Beautiful Wachau Vineyards

Sadly I have yet to visit Austria’s vineyards, but I greatly admire the wines they produce and what I have seen of Austria appeals to me immensely.

I am especially drawn to Austria’s signature grape – Grüner Veltliner. Some of you will know that I am keen for people to drink a wider spread of grape varieties than the normal small group of suspects, so I am excited that Grüner is starting to break through in the UK. Apparently it has become so popular in the United States that the trendy set over there call it ‘Grü-Vee’ – strangely predictive text makes it more time consuming to type or text Grü-Vee than to actually give the grape it’s proper name.

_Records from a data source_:
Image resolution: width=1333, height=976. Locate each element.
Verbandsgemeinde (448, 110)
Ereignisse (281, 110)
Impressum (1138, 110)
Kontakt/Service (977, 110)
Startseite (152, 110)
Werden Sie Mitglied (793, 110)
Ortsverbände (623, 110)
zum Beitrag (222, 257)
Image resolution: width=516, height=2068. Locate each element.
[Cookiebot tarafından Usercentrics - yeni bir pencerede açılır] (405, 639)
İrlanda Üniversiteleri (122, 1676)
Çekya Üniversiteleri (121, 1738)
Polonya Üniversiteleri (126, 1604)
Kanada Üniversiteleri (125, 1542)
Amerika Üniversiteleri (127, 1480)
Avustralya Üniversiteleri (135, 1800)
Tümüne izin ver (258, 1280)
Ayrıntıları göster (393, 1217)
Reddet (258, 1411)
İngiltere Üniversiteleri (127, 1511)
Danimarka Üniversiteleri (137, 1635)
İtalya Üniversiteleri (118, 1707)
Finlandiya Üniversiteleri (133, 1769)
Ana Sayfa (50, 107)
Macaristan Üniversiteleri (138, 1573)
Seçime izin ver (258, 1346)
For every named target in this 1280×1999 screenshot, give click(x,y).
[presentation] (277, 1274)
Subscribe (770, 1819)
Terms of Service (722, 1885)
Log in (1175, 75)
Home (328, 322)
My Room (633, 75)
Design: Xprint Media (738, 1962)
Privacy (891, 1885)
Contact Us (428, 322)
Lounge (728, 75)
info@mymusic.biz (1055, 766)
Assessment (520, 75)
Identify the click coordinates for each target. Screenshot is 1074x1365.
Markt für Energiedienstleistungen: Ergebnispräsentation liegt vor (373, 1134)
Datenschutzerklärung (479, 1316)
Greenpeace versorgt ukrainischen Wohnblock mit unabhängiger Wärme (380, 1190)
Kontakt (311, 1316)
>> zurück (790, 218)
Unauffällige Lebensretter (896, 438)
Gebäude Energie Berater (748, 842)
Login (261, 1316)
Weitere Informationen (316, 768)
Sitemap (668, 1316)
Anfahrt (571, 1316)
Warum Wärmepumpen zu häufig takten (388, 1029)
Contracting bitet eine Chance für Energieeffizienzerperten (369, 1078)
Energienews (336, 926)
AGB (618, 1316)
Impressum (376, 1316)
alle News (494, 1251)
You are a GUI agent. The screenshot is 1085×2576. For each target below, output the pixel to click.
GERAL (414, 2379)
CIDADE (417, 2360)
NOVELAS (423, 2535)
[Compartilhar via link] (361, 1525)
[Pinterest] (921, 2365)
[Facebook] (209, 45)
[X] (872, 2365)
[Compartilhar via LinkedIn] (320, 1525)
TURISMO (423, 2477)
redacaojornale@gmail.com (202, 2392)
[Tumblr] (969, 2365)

_WORK TO COMPLETE_:
Rewrite the passage on Wachau vineyards from "Sadly I have" through "it’s proper name.", swapping "Austria" for "Hungary" each time it occurs.

_WRITTEN SOLUTION_:
Sadly I have yet to visit Hungary’s vineyards, but I greatly admire the wines they produce and what I have seen of Hungary appeals to me immensely.

I am especially drawn to Hungary’s signature grape – Grüner Veltliner. Some of you will know that I am keen for people to drink a wider spread of grape varieties than the normal small group of suspects, so I am excited that Grüner is starting to break through in the UK. Apparently it has become so popular in the United States that the trendy set over there call it ‘Grü-Vee’ – strangely predictive text makes it more time consuming to type or text Grü-Vee than to actually give the grape it’s proper name.